What is 55 Shades of Gay about?

A gay couple apply to get married in a conservative, deeply homophobic, and provincial town in the Balkans. But even though same-sex marriage is technically permitted by the country’s constitution—which was done in response to a mandate from the EU—a coalition of intellectuals, artists, politicians, and religious leaders tries to stop the marriage from happening. Fundamentally, it’s about whether sexual liberation is possible in the Balkans.

What was your inspiration?

Well, there is a long history of homophobic violence in the Balkans, so it’s something I’ve thought about a lot in general. But the initial idea for this specific play came a few years ago when I saw people expressing outrage on social media after a newspaper announced that a couple had registered the first same-sex marriage application in Kosovo’s history. Most of the social media response was predictably homophobic. 

What stuck with me, though, was the way that officials from the town insisted the report was false. I don’t know whether or not they were telling the truth, but they seemed to be so triggered by the mere suggestion of a same-sex marriage application being made on their watch. That’s when the idea started.

What has the response from audiences and the media been like so far?

When we first produced the play in Pristina, we were of course wary of the public’s response. We did ask for a police presence at the premiere. Fortunately, though, none of our fears came to pass; the play opened without incident, which was a truly wonderful surprise—a triumph, even—and a sign of how Kosovar society is freeing itself of old prejudices.

That said, any time we showed the play, we received death threats, but we never really took them seriously. They just became routine. And while we would never take sole or direct credit for Kosovo’s first gay pride parade in 2017, the organizers did tell us that they were encouraged and motivated by our work.

Do you think theater is better than other art forms at promoting open society values?

I would say yes—and especially so with the type of theater we create, which is direct, political, and interested in raising issues that mainstream society might otherwise choose to ignore. I think that theater in some ways helps make social progress happen because it can show that things which are seen as subversive or dangerous are neither.

So, for example, having a play about LGBTI people, who some people see as abnormal, that helps normalize and humanize LGBTI people in the eyes of others. Theater can, I believe, take the pulse of society, and show a different world, in a direct and immediate way that other art forms can’t.

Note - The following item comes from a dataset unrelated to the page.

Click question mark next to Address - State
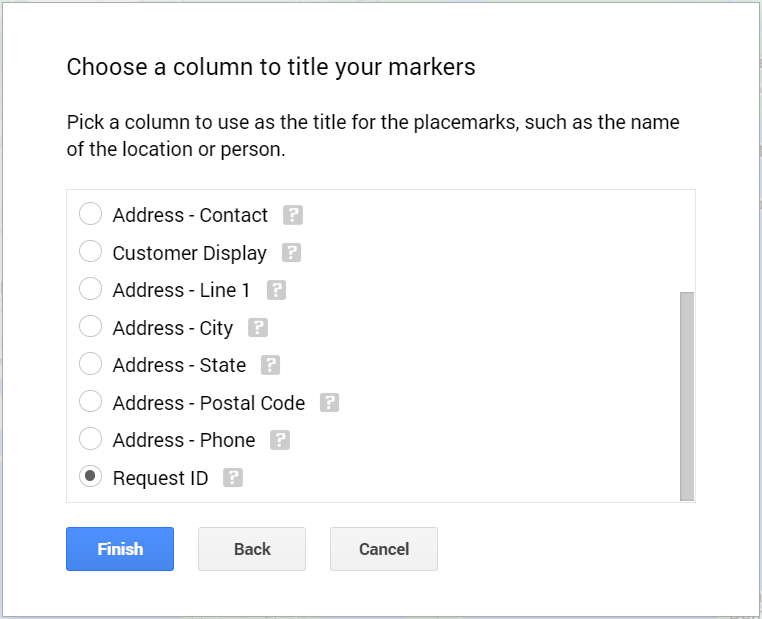Screen dimensions: 762x619 coord(271,365)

Should theater in an open society comfort audiences? Or should it challenge them?

I would say it should challenge them; at least that is what we are trying to do. Theater cannot accommodate everybody, and it shouldn’t try. A kind of theater that tries to make everyone happy, that doesn’t make sense to me.

Instead, I think theater should serve the same role as court jesters did in the past: daring to speak truth to power, to say the things that no one else has the courage or ability to say.

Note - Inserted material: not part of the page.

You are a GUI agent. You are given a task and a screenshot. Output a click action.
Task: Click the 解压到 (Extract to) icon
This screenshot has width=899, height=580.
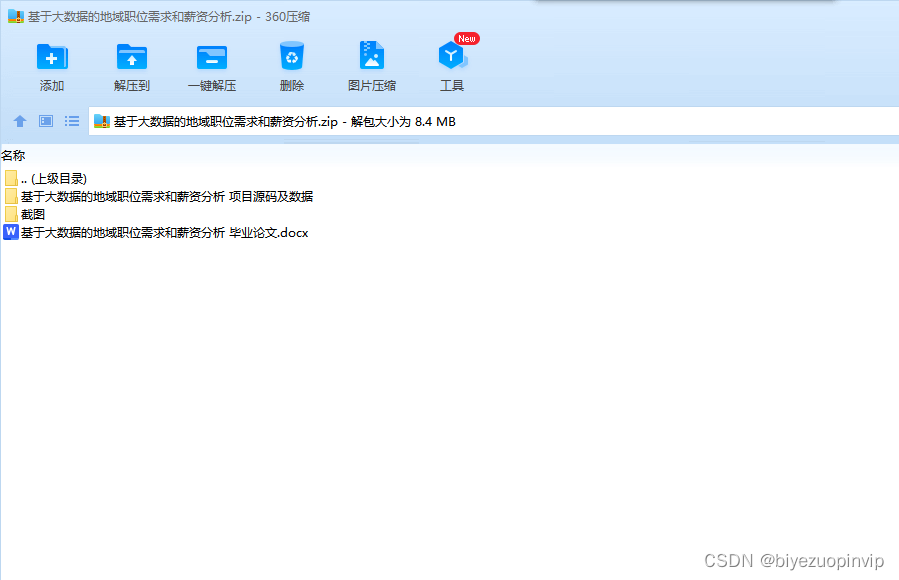(131, 62)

Speaking for myself and my work, I don’t want audiences, when they remember our work, just to remember the actors’ gestures or the stage design or so forth; I want them to feel strong emotions—empathy, fear, optimism, anxiety, sadness. Anything, so long as it’s real.

What do you hope will be 55 Shades of Gay’s legacy?

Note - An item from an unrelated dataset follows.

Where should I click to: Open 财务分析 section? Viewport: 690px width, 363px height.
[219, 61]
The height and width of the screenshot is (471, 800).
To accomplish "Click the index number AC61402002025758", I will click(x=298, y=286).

The worst kind of theater, I think, is the kind where the audience is the same afterwards as it was before; where there is no change at all. More specifically, though, I hope this play helps audiences empathize with the oppressed, the marginalized, and those who are victimized and voiceless.

I think that theater has to be free, unburdened by a responsibility to “change the world.” But I do hope this play makes people think a bit more about what it’s like to be less fortunate; I think that kind of imaginative empathy is a prerequisite for progress and social change.

The U.S. performances of 55 Shades of Gay received support from the Open Society Foundations.